=== Begin Enclosure ===
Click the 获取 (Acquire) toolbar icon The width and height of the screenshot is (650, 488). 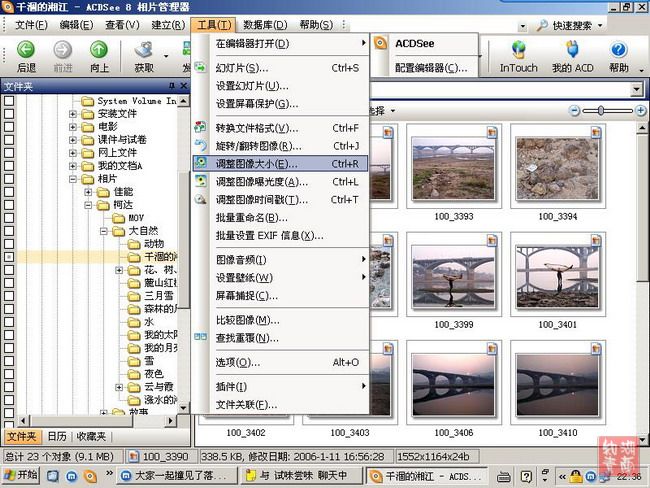coord(144,50)
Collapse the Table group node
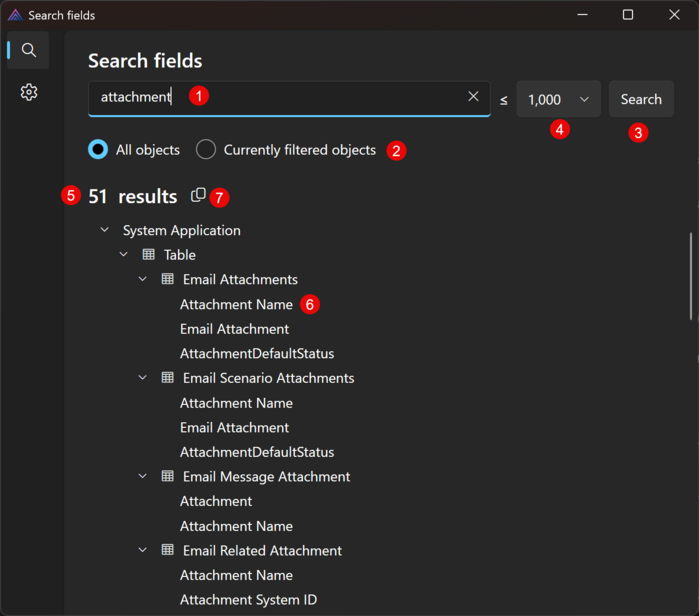The width and height of the screenshot is (699, 616). pyautogui.click(x=124, y=255)
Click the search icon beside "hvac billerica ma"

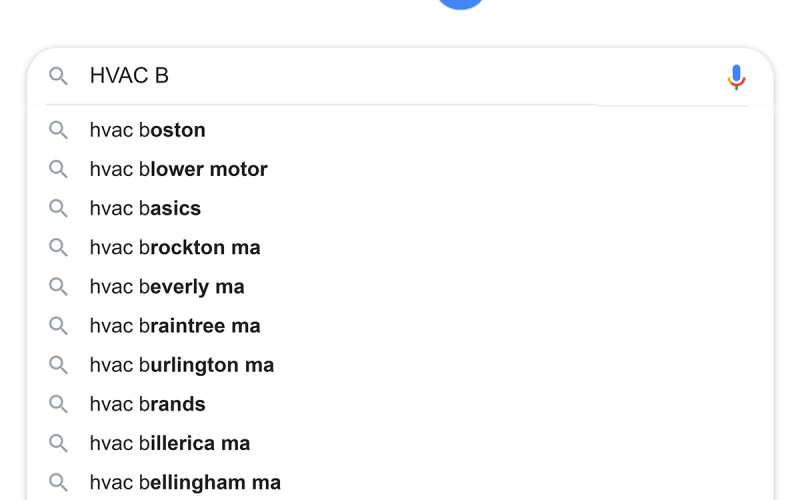[59, 443]
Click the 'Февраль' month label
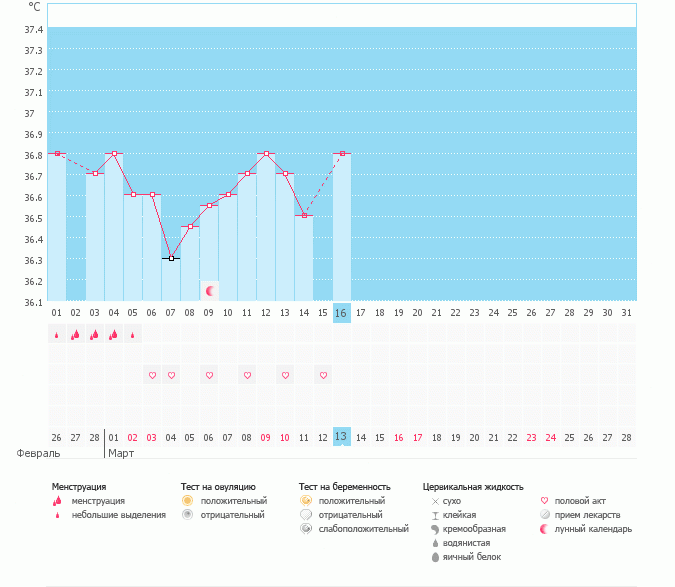The width and height of the screenshot is (675, 587). pos(33,453)
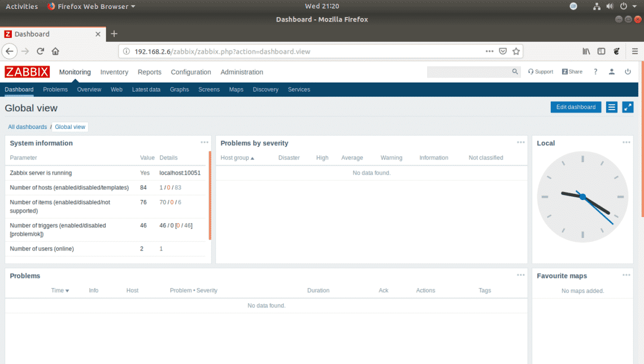Switch to Latest data tab
The width and height of the screenshot is (644, 364).
click(146, 89)
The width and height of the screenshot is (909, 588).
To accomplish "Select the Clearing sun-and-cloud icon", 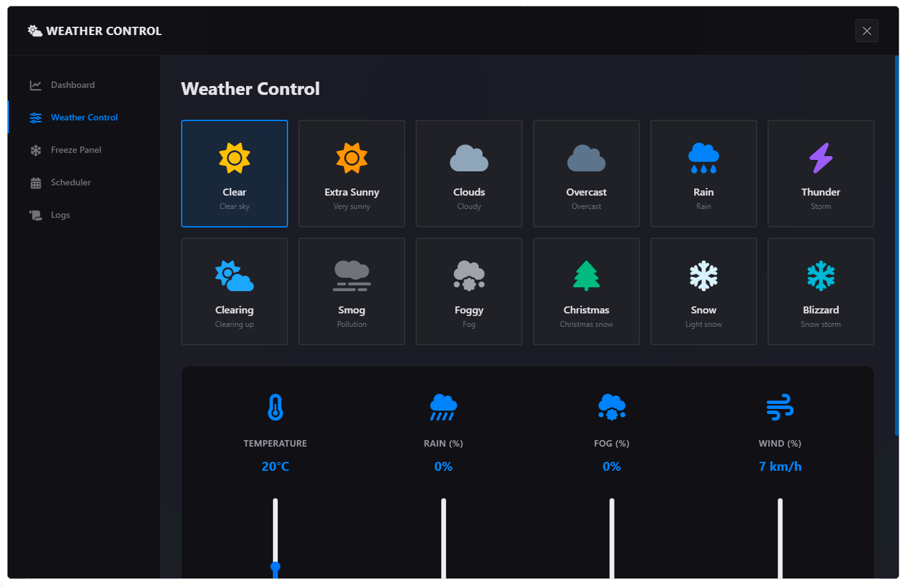I will tap(234, 276).
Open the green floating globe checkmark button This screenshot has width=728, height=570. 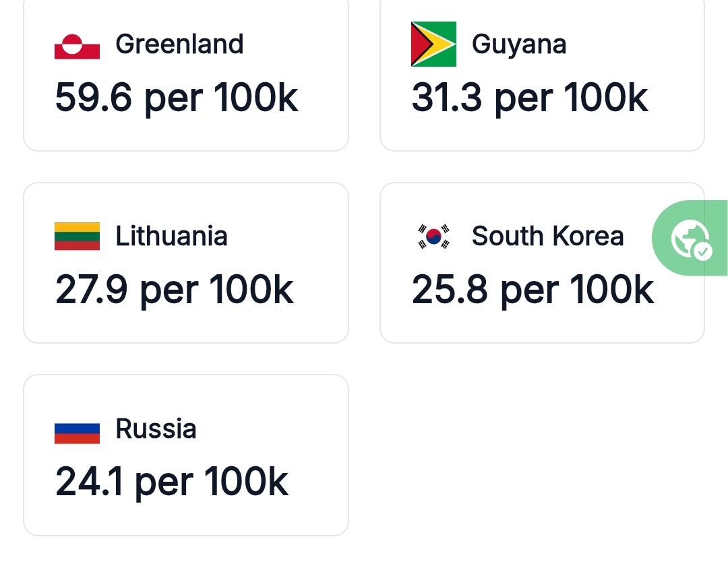(690, 238)
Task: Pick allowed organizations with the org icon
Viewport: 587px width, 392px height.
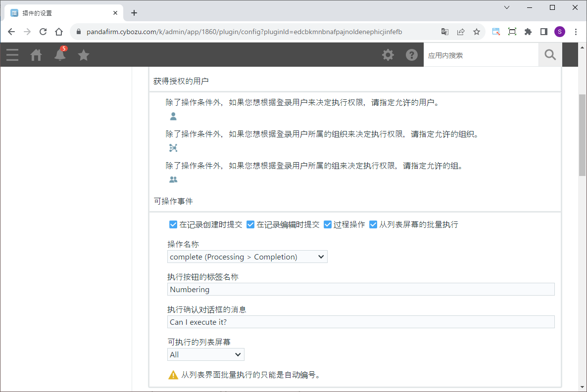Action: [173, 148]
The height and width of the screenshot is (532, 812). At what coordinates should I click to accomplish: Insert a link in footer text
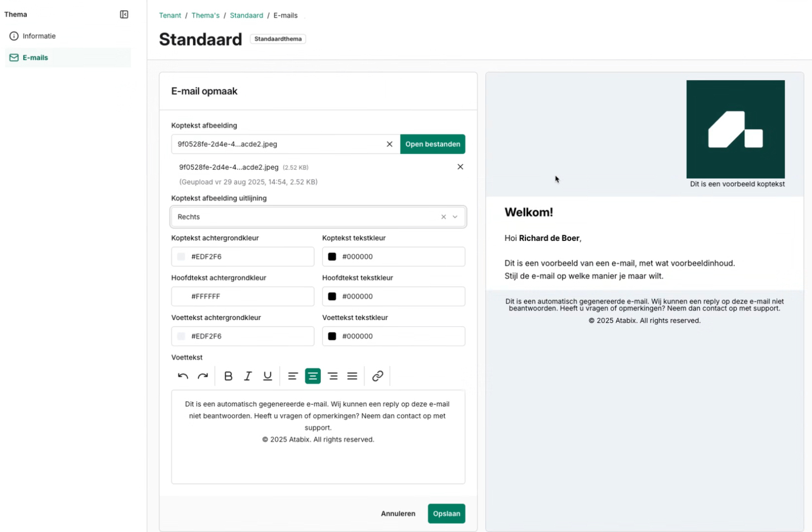tap(378, 376)
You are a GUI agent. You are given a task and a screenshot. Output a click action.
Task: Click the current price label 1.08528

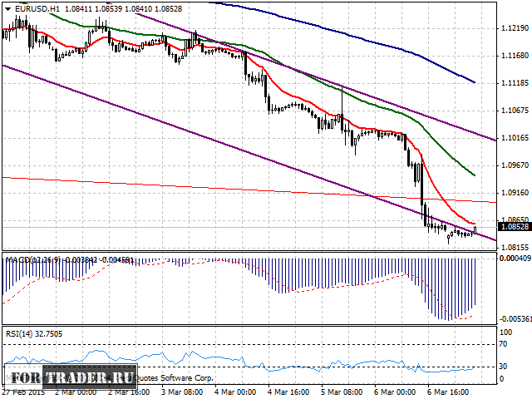coord(514,226)
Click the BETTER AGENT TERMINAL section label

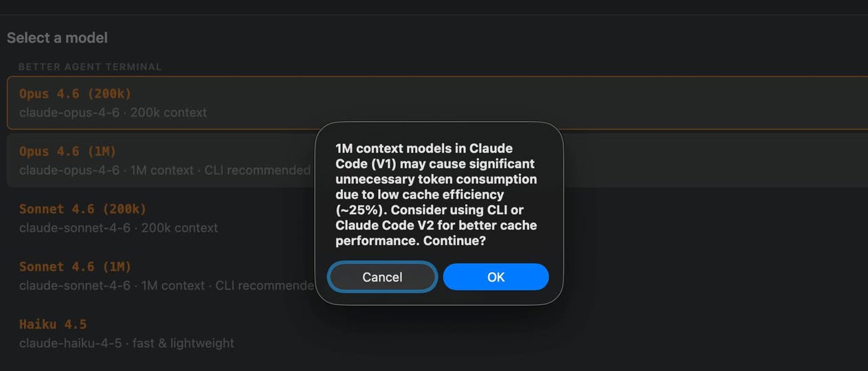90,67

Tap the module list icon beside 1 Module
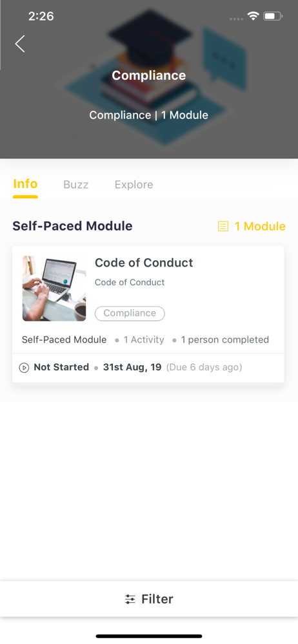point(223,226)
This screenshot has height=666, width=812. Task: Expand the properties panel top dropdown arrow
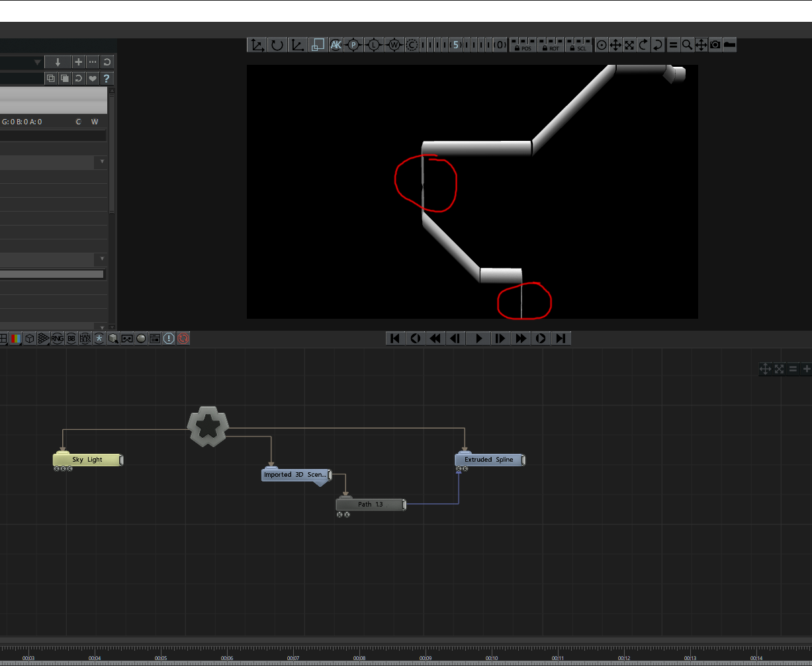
=== End Enclosure ===
Required work: Your copy should hold exactly the lines from the one with "The height and" through the end of the records, both included, and no pictures.

Solved exercise:
The height and width of the screenshot is (532, 812). At what coordinates should I click to accomplish: Insert a link in footer text
tap(378, 376)
You are a GUI agent. You are given a task and a screenshot. Output a click action.
Task: Click the current price label 1.08528

coord(514,226)
Click the BETTER AGENT TERMINAL section label

90,67

Tap the module list icon beside 1 Module
point(223,226)
This screenshot has height=666, width=812. Task: Expand the properties panel top dropdown arrow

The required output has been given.